Vooravond
t’ Zal kerstmis worden en ’t is stil.
Een vroege winter sloeg het leven,
Ach God, zooveel is dood gebleven,
Dat, nu ’t te laat is, bloeien wil.
De tuin, nog blad-en bessenrijk,
Ligt zwartgeslagen en bedorven.
’t Wordt kerstmis, en er moet gestorven.
De Heer komt in een doodenrijk.
Het vreemde neemt ons meer en meer,
Ons moede hart kan niets meer dragen,
Het wenscht te rusten van zijn plagen,
O rust, daal uit den hemel neêr.
Kerstmorgen
Het sneeuwde veel, de wereld stierf,
De raven vliegen laag en speuren.
Een klok bomt, en een bel gaat neuren
Dood ! lof !! dood ! leven !! stierf! verwierf !!

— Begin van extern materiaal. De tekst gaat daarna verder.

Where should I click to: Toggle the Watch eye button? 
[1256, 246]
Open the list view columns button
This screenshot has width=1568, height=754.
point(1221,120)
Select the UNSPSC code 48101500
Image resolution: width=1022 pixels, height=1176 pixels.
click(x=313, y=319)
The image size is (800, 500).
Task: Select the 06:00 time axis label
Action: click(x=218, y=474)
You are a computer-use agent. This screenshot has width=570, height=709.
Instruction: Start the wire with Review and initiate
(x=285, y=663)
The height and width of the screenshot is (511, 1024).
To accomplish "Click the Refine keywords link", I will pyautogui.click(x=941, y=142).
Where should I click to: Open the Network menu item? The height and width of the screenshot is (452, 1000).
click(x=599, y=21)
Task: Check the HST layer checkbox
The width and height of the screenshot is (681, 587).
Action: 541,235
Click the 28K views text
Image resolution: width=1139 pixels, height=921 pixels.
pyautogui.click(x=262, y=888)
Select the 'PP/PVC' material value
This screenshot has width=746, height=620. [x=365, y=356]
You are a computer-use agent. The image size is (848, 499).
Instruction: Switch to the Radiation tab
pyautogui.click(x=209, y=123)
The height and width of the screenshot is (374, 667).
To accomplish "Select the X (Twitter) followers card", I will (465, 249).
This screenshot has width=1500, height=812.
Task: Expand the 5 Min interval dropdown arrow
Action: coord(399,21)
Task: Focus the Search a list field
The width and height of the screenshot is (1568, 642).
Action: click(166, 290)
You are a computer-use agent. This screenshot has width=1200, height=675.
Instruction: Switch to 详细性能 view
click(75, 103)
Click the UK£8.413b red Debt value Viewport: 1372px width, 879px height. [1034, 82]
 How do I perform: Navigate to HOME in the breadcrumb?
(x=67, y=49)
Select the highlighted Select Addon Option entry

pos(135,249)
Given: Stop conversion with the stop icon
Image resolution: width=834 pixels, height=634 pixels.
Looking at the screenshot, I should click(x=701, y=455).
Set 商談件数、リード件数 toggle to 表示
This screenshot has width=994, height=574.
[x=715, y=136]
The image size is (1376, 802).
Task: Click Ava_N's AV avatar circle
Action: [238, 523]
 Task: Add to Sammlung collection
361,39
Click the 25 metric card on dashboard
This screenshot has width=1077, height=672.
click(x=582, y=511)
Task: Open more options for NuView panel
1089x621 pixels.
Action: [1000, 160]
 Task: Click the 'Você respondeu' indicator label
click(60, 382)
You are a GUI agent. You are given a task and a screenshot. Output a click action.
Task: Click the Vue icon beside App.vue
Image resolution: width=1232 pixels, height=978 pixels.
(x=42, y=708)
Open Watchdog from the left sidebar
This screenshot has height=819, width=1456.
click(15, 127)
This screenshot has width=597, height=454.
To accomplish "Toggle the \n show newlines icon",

O Kind, dat ons geboren werd,
Gewikkeld in een doodenlaken,
O Heer! Gij komt de dooden slaken,
Geboorne! U bidt ’t herboren hart
Kind, laat mij als een kind ontwaken,
Dat schreit, omdat het leven proeft,
En, hulpeloos, Uw hulp behoeft,
O Jezus Christus! Zaligmaker!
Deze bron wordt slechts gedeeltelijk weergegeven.